Duke Authors Introduce Framework for Clinical Algorithm Oversight

A group of Duke Health researchers recently shared their insights on approaches to managing the complex issues that are emerging as “algorithmic medicine” increasingly becomes part of clinical care at hospitals and health systems. The authors, who comprise faculty and staff from Duke AI Health, Duke Health Technology Solutions, the Duke Institute for Health Innovation, and other physicians and researchers from Duke University and Duke University Health System, published an account of their approach to evaluating and monitoring the use of algorithmic predictive models at Duke Health hospitals and clinics.

The article, titled “A framework for the oversight and local deployment of safe and high-quality prediction models,” was published on May 31 in the Journal of the American Medical Informatics Association (JAMIA). It showcases the processes and procedures by which an expert group at Duke Health known as Algorithm-Based Clinical Decision Support (ABCDS) Oversight reviews, approves, and manages predictive models intended for use in patient care settings.

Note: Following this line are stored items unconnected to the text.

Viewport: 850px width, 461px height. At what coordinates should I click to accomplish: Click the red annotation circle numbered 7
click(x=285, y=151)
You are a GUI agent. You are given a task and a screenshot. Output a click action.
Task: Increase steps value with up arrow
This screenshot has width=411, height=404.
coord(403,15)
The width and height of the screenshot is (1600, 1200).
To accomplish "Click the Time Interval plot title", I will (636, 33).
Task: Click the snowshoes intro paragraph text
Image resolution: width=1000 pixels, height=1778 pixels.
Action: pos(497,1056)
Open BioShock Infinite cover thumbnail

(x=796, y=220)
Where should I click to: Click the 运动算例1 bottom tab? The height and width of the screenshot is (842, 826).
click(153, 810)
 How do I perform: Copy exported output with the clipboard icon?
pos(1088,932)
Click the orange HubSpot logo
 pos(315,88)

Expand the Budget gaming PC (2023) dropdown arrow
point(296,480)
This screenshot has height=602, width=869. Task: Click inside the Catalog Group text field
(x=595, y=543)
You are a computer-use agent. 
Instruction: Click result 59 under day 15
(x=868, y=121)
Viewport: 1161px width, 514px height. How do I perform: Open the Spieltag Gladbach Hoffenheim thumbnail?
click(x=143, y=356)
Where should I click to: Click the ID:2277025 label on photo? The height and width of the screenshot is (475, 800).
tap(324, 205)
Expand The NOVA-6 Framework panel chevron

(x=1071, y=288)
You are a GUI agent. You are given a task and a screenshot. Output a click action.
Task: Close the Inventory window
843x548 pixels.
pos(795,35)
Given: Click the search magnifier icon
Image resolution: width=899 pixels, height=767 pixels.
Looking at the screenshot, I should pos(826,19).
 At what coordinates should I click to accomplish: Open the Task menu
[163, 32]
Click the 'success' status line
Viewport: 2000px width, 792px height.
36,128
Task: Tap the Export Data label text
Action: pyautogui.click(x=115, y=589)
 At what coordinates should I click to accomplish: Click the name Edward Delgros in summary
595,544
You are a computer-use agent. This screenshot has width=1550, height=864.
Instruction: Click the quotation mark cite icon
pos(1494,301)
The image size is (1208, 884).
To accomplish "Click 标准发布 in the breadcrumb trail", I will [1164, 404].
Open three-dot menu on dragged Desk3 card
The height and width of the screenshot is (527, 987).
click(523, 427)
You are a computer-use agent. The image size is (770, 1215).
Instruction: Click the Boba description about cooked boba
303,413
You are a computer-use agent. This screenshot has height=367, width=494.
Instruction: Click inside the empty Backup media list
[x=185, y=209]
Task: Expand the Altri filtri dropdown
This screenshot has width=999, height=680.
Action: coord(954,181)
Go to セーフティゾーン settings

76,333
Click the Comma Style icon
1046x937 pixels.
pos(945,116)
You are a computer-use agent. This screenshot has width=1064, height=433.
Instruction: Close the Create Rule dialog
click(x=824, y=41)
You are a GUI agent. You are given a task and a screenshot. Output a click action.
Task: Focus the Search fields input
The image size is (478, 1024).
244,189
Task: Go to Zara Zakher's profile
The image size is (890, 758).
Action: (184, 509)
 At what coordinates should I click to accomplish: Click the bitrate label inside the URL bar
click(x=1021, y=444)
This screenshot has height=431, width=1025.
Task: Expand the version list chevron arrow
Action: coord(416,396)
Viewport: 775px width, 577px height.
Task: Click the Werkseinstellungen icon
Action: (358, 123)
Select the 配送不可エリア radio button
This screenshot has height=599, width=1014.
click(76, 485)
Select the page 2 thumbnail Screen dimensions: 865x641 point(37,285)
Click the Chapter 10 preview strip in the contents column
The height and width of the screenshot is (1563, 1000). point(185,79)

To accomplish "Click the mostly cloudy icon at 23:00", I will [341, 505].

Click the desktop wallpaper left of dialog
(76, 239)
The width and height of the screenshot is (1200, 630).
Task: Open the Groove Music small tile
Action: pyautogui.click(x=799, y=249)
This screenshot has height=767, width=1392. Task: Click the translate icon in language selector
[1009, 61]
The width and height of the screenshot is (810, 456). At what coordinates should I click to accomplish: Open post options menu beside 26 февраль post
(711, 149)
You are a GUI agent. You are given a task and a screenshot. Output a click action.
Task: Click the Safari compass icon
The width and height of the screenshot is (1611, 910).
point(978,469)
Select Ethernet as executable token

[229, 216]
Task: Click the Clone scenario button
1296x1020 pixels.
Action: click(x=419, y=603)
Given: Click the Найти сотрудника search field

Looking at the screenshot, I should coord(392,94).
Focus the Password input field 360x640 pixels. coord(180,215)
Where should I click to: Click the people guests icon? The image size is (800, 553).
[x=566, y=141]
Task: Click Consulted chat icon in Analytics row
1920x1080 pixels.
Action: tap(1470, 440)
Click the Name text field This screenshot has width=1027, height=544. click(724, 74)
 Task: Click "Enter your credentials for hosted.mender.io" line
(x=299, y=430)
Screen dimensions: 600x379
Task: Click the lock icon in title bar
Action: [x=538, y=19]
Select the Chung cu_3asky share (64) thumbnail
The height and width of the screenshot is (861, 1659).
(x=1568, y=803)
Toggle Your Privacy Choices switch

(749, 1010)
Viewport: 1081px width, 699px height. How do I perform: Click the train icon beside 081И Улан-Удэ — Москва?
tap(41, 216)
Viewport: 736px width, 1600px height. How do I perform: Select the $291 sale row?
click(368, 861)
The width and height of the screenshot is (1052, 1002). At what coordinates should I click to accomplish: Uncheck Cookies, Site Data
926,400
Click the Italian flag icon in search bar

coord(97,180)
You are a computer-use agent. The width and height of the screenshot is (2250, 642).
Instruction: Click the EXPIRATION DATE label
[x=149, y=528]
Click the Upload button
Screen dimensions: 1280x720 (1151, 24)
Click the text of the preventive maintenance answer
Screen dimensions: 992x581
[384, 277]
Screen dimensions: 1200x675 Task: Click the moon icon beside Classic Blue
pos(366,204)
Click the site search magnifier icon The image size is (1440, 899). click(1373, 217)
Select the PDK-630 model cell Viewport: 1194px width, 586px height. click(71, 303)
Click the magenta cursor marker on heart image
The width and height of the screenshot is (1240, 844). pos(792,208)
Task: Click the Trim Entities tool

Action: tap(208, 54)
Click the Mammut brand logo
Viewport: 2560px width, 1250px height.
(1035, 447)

Predictive models have long been used in medicine, where physicians use them to estimate a patient’s degree of risk for a given outcome or to help make decisions about patient care. However, advances in the availability of data and the recent emergence of sophisticated analytics and machine-learning approaches to prediction have prompted a surge in the development and use of clinical algorithms, many of them drawing on data from electronic health records. But this surge itself carries risks as well. For this reason, Duke Health has made it an institutional priority to carefully review medical algorithms for issues related to accuracy, safety, usability, transparency, effectiveness, stability, and bias.

Armando Bedoya, MD
Nicoleta Economou, PhD

Actual frameworks for evaluating and governing predictive models in clinical settings are in relatively short supply, and many are still in their early stages. Duke Health’s ABCDS Oversight aims to bridge existing gaps by combining regulatory review processes with best practices from that draw upon Duke’s rich research expertise and statistical insight.

 “What’s distinctive about the ABCDS Oversight approach is that it considers the algorithm or predictive model throughout its whole lifecycle,” says lead author Armando Bedoya, MD, Duke Health’s associate chief medical informatics officer and a physician in the Department of Medicine. “ABCDS doesn’t evaluate models on the basis of a narrow window of time, but starts with model development and continues all the way through validation, implementation in the real world, and the entire time it’s in use in patient care.”

Such close attention to the workings of multiple clinical algorithms – a total of 52 at the time of the article’s writing – requires the combined effort of multiple experts to ensure a thorough and timely review. The ABCDS Oversight Committee and three specialized subcommittees monitor the process continuously and provide input and feedback to the different teams presenting their models for review and evaluation.

“We’re trying to strike the best possible balance between fostering innovation in algorithmic medicine, while also making sure that the output of these models is accurate, safe, impactful, and equitable,” says co-author and ABCDS Oversight Program Director Nicoleta Economou, PhD. “Keeping pace with an extremely fast-moving field like clinical prediction is challenging in a lot of different ways, but we believe our approach has a great deal to offer people at Duke and beyond who want to be sure that their models translate into better outcomes for patients.”

Other authors on the JAMIA paper include Benjamin A. Goldstein, Allison Young, J. Eric Jelovsek, Cara O’Brien, Amanda B. Parrish, Scott Elengold, Kay Lytle, Suresh Balu, Erich Huang, Eric G. Poon, and Michael J. Pencina.

Bedoya AD, Economou-Zavlanos NJ, Goldstein BA, Young A, Jelovsek JE, O’Brien C, Parrish AB, Elengold S, Lytle K, Balu S, Huang E, Poon EG, Pencina MJ. A framework for the oversight and local deployment of safe and high-quality prediction models. J Am Med Inform Assoc. 2022 May 31:ocac078. doi: 10.1093/jamia/ocac078. Epub ahead of print. PMID: 35641123.